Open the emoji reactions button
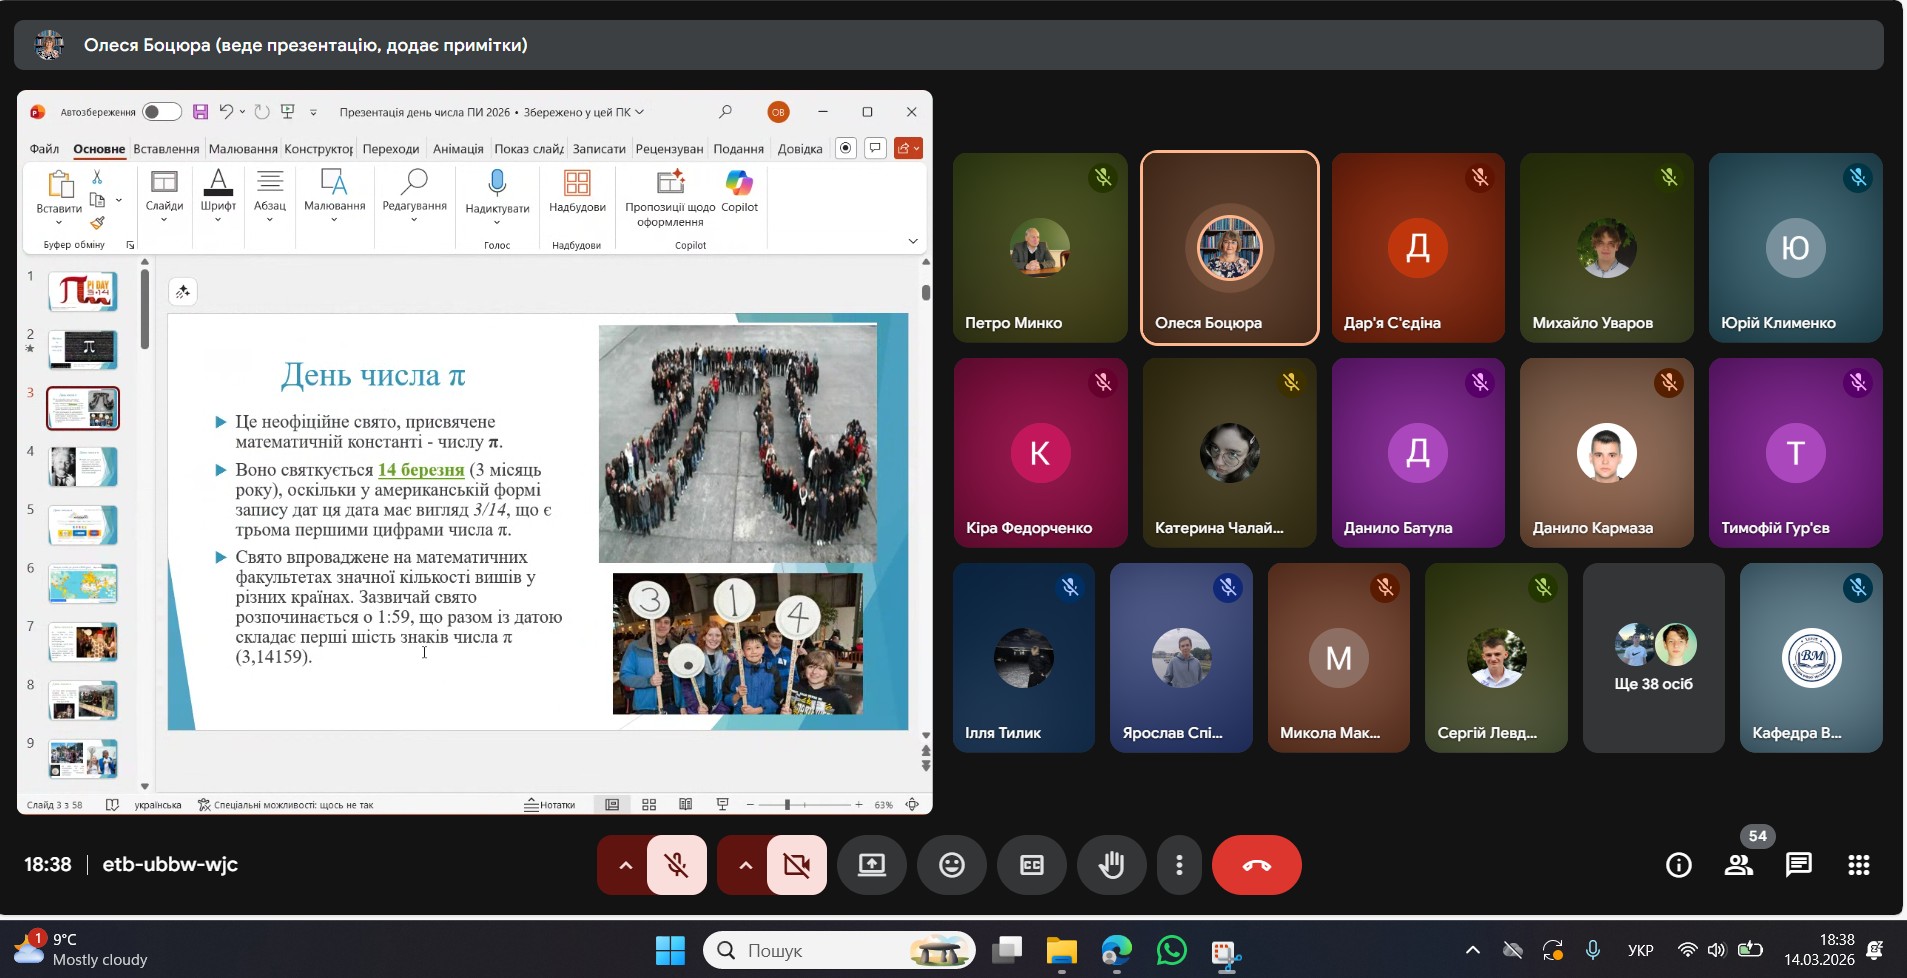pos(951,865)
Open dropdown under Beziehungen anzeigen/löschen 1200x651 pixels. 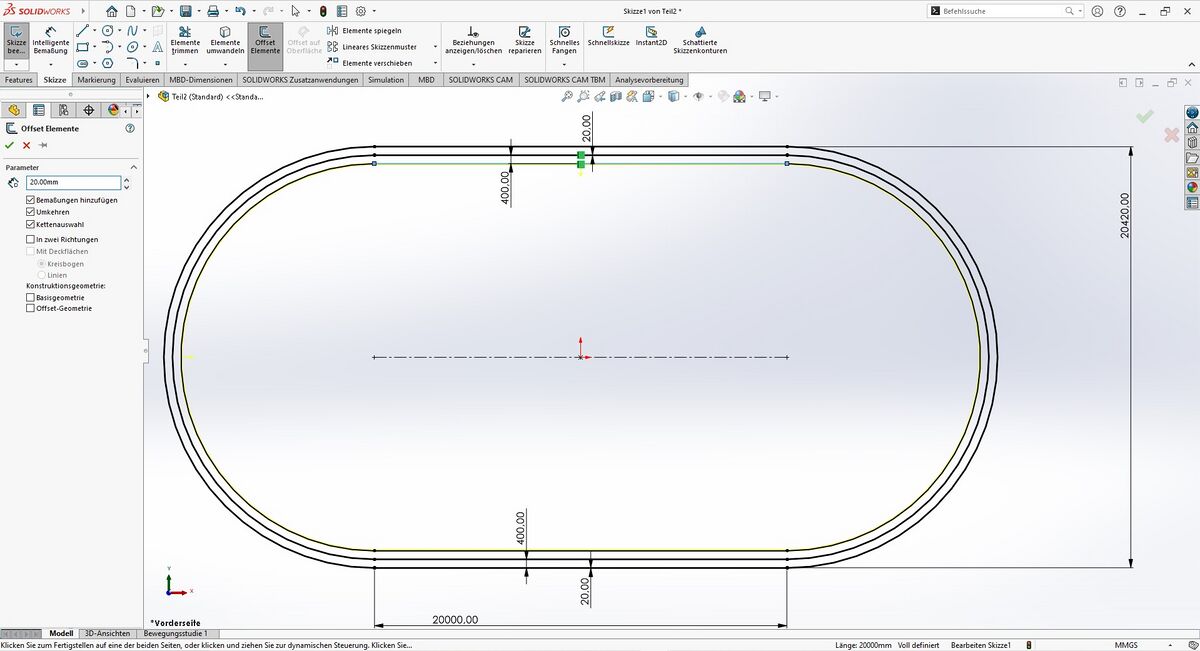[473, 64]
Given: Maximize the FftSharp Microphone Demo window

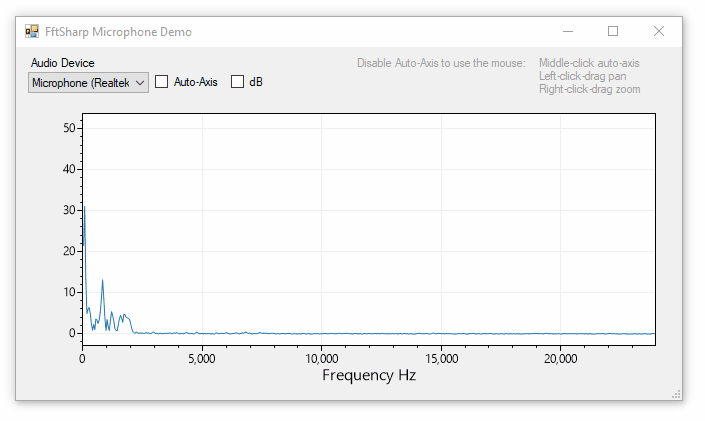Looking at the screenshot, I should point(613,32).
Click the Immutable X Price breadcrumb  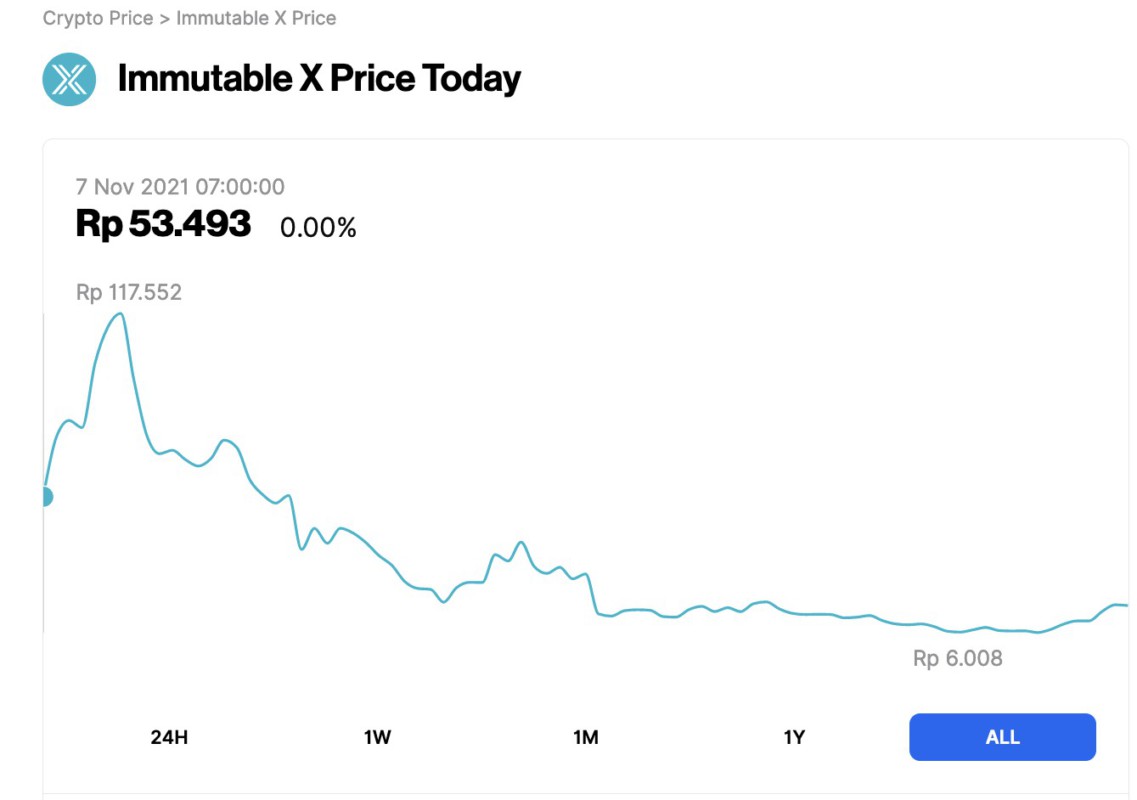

Exercise instructions: Pictures are not part of the copy. Extract exactly the lines from the line containing "Given: Maximize the" through the final line of the entries above, both included.

Output for this exercise:
Given: Maximize the FftSharp Microphone Demo window

Looking at the screenshot, I should point(613,32).
Click the Immutable X Price breadcrumb  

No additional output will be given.